What you have to do:
Transcribe the listing below only from the line with "First Responder Discounts (912, 1927)" up to and including the line with "Community (603, 18)".

[[ Source data, beginning ]]

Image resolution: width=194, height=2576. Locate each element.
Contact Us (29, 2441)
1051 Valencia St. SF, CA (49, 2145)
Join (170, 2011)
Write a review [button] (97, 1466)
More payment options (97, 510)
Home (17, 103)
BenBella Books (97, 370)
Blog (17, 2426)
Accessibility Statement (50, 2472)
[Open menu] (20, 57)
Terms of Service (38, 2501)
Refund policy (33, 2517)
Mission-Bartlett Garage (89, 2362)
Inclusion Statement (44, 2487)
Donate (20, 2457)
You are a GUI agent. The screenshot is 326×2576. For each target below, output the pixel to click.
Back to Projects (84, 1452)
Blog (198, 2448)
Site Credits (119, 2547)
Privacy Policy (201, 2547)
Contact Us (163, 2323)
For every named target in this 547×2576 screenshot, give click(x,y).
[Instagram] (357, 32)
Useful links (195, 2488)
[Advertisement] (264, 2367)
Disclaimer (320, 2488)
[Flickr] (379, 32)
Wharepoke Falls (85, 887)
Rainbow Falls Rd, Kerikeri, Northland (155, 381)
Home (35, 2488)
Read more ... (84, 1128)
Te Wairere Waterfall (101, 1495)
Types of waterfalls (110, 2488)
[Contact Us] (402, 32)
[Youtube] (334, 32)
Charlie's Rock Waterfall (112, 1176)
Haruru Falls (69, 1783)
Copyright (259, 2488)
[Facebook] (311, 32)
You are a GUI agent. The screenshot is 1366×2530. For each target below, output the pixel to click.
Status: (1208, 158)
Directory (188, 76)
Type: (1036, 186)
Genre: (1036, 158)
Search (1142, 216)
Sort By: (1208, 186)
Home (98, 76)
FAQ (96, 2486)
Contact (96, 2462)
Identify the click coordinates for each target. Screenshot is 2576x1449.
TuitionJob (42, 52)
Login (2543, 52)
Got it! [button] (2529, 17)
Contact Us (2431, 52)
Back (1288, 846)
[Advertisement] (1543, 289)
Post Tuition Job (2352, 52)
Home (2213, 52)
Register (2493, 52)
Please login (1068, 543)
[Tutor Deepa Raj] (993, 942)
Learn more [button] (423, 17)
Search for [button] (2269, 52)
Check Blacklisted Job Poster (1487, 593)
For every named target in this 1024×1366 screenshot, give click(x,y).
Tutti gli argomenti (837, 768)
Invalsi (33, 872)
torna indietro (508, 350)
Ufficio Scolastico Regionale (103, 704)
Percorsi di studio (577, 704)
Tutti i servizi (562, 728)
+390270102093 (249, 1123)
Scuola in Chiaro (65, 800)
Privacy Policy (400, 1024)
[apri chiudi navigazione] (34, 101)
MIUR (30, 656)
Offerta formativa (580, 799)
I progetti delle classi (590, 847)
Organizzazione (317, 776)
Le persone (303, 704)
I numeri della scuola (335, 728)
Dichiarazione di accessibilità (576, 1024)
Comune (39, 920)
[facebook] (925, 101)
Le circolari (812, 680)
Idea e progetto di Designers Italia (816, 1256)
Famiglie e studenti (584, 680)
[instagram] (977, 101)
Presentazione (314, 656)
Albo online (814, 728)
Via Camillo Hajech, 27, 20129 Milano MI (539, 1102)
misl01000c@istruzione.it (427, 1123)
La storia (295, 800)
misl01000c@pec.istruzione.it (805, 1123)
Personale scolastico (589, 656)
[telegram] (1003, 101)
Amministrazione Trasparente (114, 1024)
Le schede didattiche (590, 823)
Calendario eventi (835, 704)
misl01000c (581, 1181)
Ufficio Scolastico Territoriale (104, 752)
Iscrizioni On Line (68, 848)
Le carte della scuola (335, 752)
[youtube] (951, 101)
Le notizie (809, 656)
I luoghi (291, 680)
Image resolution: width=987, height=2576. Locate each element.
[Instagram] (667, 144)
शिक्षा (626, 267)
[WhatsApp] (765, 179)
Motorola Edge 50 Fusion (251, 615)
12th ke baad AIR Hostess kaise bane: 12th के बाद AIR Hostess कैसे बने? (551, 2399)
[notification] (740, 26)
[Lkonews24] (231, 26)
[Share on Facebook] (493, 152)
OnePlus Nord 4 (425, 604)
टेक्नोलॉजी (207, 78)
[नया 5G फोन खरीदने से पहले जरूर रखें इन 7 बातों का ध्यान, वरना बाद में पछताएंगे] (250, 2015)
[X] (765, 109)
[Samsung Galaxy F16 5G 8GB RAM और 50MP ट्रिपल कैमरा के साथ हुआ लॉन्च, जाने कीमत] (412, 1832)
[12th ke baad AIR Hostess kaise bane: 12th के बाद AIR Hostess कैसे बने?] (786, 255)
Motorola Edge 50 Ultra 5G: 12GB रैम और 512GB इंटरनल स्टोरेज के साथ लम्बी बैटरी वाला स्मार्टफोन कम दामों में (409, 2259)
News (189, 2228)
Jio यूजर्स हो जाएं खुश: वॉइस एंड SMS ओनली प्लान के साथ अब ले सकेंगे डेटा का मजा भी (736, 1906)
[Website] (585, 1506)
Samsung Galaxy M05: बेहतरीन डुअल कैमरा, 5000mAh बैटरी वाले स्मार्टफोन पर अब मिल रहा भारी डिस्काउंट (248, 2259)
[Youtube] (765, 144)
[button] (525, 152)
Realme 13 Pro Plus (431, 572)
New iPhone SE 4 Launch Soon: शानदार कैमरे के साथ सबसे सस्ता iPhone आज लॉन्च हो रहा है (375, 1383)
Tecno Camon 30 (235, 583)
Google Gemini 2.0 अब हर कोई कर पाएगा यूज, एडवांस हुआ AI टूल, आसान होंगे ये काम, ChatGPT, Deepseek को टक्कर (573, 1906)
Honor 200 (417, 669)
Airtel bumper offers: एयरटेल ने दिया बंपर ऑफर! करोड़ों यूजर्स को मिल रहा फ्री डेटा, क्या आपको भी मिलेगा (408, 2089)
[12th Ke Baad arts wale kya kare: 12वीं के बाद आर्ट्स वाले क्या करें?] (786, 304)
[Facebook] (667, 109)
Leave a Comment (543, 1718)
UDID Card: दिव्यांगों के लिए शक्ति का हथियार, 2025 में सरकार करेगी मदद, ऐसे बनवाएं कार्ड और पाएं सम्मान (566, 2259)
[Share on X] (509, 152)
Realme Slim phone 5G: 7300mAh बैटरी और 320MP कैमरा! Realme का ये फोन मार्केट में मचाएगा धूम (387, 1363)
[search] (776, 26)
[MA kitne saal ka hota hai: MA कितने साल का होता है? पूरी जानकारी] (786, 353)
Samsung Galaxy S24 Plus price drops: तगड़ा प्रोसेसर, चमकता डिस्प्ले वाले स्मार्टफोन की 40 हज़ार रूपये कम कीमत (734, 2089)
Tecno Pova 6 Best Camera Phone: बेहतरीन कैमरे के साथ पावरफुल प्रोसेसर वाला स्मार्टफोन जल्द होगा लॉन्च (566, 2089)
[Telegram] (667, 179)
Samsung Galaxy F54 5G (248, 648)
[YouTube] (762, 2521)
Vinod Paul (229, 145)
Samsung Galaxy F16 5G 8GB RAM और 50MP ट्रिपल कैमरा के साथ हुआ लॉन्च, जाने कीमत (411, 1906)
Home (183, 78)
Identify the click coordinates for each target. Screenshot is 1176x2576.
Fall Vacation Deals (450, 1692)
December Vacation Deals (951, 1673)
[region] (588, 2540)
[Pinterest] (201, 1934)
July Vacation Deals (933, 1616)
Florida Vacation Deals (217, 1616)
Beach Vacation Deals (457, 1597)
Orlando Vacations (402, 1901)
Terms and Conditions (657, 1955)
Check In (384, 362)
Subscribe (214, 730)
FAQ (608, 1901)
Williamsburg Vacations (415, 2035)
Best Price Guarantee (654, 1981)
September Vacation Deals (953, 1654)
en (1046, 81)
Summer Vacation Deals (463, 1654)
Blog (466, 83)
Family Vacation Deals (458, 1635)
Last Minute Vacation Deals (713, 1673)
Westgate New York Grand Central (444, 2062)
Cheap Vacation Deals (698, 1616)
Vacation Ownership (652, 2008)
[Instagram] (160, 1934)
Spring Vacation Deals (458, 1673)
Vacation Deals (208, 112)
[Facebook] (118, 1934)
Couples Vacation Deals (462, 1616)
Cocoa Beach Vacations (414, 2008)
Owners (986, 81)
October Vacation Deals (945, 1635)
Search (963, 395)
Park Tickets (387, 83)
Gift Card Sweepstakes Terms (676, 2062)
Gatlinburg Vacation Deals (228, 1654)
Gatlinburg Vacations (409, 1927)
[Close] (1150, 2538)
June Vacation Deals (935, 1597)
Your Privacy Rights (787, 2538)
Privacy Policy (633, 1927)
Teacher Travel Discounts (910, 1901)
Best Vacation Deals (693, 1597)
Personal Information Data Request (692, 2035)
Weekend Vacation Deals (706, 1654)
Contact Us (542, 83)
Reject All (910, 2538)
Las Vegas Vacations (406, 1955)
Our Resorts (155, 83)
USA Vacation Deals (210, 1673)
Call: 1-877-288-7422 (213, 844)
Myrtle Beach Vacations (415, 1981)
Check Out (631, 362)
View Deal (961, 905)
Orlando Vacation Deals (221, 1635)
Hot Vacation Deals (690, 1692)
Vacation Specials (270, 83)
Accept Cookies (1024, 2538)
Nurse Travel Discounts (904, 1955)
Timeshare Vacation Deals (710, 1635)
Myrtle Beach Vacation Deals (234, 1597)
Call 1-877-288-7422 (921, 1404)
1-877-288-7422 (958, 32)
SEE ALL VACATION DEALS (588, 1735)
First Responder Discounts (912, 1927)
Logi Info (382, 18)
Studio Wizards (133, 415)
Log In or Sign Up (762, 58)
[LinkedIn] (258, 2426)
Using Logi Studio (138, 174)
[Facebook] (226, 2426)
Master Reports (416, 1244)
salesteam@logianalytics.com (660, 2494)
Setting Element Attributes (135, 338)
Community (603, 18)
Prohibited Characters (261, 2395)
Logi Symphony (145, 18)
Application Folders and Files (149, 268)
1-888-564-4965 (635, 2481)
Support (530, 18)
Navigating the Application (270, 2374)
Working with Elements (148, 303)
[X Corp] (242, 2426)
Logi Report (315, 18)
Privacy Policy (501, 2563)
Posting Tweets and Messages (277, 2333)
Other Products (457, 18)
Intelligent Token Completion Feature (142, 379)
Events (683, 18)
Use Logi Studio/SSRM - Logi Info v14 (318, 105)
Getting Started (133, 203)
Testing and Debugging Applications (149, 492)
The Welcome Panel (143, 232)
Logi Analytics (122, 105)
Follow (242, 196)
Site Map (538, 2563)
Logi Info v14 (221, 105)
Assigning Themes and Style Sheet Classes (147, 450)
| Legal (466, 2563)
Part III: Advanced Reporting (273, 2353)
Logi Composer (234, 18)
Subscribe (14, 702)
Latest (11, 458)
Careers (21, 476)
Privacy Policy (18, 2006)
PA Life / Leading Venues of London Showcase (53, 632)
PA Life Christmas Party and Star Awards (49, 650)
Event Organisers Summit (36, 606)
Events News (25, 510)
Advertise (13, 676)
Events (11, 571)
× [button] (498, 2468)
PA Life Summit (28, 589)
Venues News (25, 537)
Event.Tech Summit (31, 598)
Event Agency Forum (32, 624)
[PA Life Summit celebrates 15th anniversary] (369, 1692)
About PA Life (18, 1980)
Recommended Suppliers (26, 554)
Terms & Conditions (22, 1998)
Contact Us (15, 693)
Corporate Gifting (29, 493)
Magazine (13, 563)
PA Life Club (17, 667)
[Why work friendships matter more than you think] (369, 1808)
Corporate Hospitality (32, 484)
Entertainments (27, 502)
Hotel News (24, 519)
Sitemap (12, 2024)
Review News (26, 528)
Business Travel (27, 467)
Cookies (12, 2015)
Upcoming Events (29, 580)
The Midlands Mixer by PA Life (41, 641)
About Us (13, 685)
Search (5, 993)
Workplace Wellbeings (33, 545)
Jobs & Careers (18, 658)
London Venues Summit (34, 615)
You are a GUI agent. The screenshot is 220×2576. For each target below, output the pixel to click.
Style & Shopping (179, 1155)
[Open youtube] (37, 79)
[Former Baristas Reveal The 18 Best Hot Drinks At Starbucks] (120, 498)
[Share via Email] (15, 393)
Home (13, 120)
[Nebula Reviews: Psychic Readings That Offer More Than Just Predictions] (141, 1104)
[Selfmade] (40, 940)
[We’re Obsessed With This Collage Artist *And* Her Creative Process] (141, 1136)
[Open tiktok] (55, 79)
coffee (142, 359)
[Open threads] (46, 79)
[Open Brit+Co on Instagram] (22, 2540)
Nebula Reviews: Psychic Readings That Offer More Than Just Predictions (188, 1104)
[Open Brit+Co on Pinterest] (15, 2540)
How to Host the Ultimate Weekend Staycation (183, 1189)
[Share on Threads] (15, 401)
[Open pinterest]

[[ Source data, end ]]

Exercise result:
First Responder Discounts (912, 1927)
Logi Info (382, 18)
Studio Wizards (133, 415)
Log In or Sign Up (762, 58)
[LinkedIn] (258, 2426)
Using Logi Studio (138, 174)
[Facebook] (226, 2426)
Master Reports (416, 1244)
salesteam@logianalytics.com (660, 2494)
Setting Element Attributes (135, 338)
Community (603, 18)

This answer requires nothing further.